EXERCISE OBJECTIVE:
Output exactly the lines from the first line of the records below through the line containing "Viewport: 840px width, 1401px height.", both included, leaving out any pictures.

DATA:

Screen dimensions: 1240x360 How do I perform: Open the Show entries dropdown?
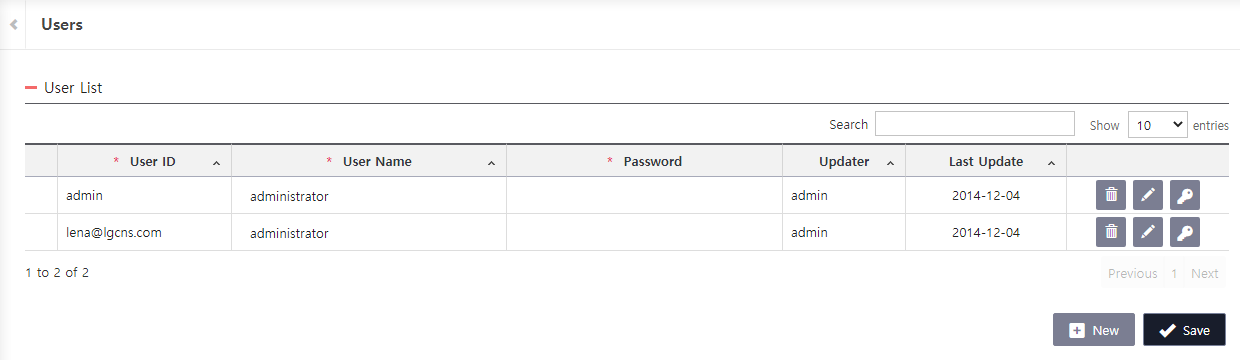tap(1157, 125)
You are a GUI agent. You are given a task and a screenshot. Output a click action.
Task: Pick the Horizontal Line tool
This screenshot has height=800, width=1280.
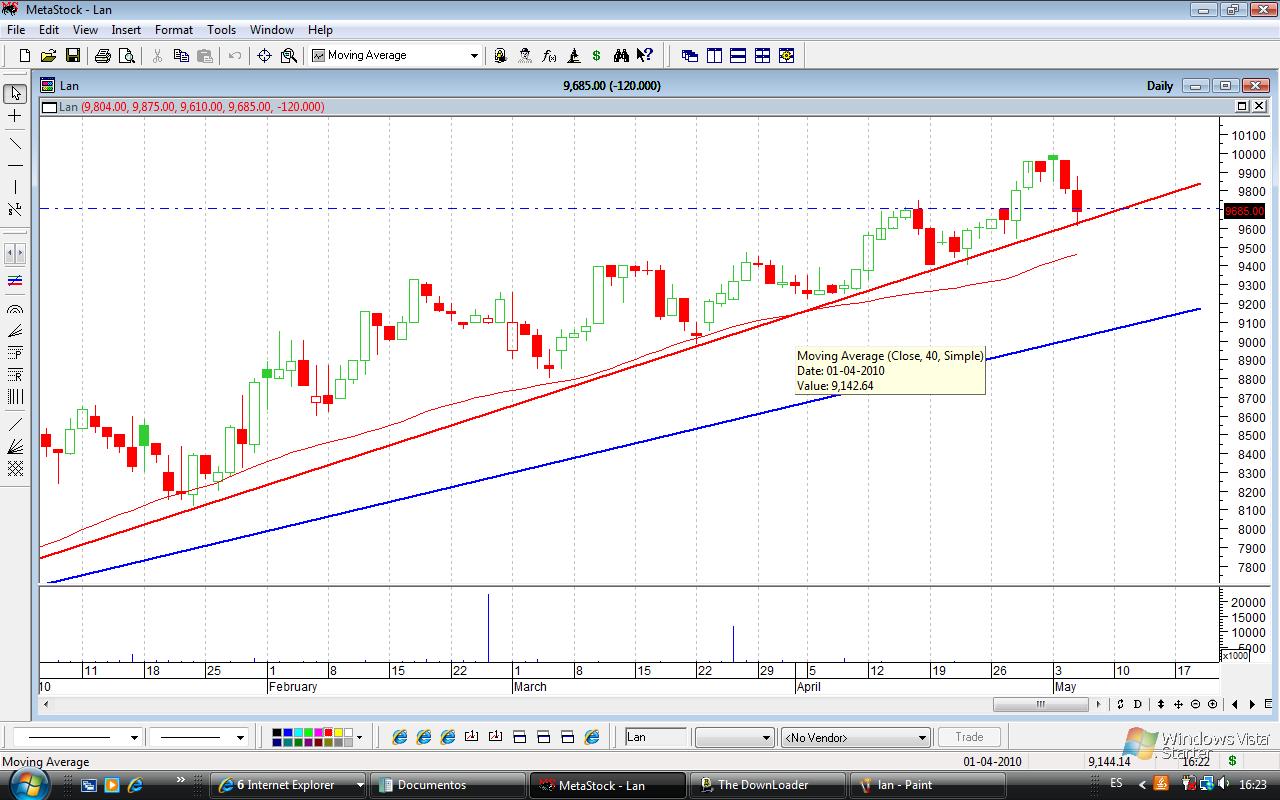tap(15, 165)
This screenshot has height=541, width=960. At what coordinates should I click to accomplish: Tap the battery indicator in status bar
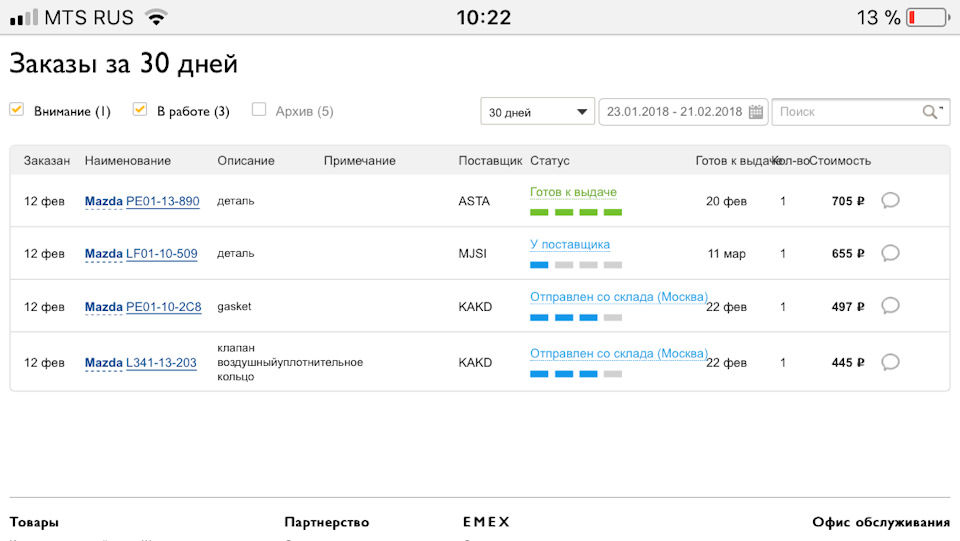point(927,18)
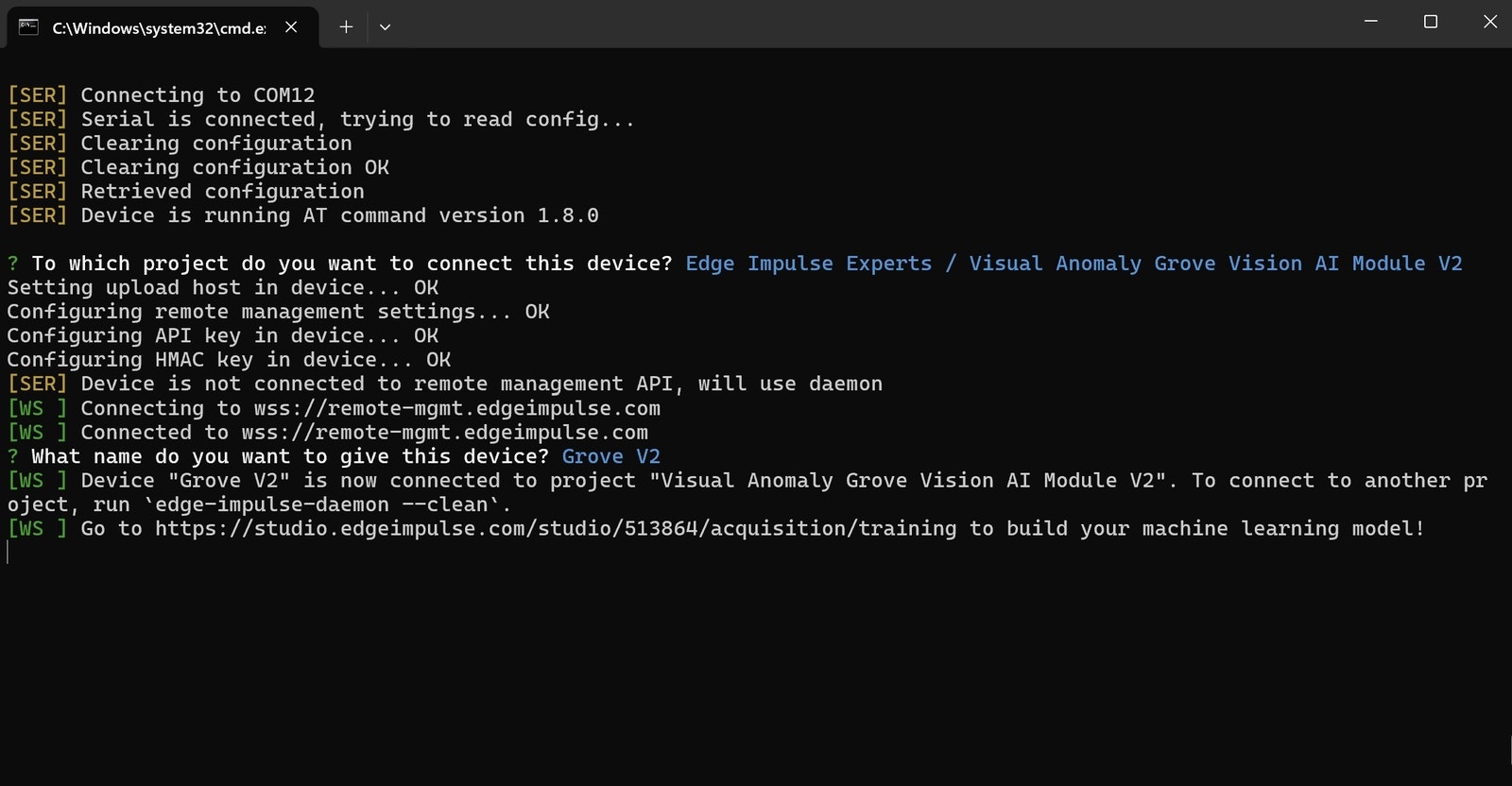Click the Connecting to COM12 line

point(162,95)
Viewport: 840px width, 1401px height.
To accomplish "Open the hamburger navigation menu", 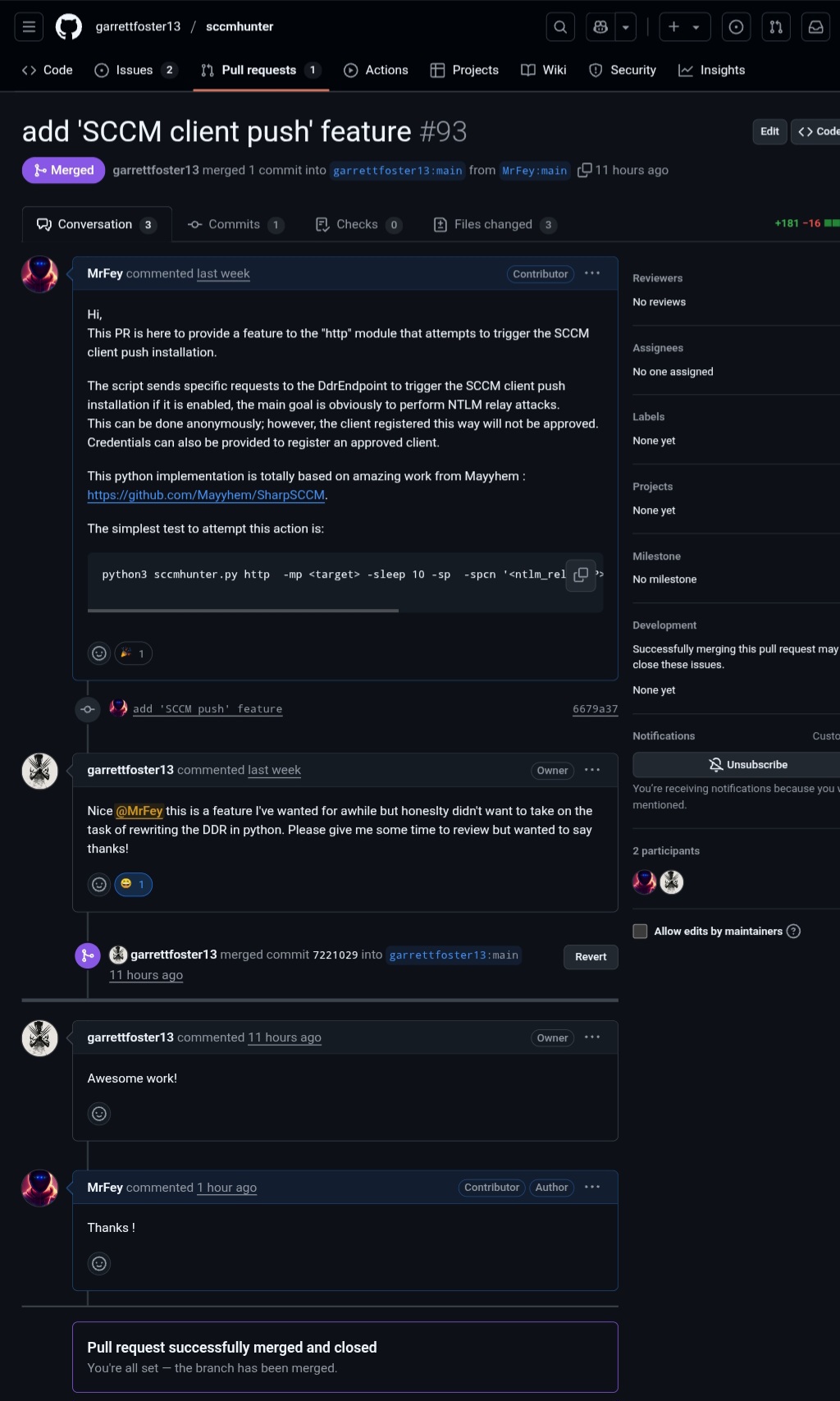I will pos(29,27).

SOLUTION FOR THIS PROBLEM:
Screen dimensions: 1240x360 How do I perform: Open the Show entries dropdown?
tap(1157, 125)
You are a GUI agent. You are given a task and a screenshot. Output a click action.
Task: Pick the Horizontal Line tool
This screenshot has height=800, width=1280.
tap(15, 165)
This screenshot has height=541, width=960. At what coordinates should I click to accomplish: Tap the battery indicator in status bar
point(927,18)
Click the Connecting to COM12 line

point(162,95)
Viewport: 840px width, 1401px height.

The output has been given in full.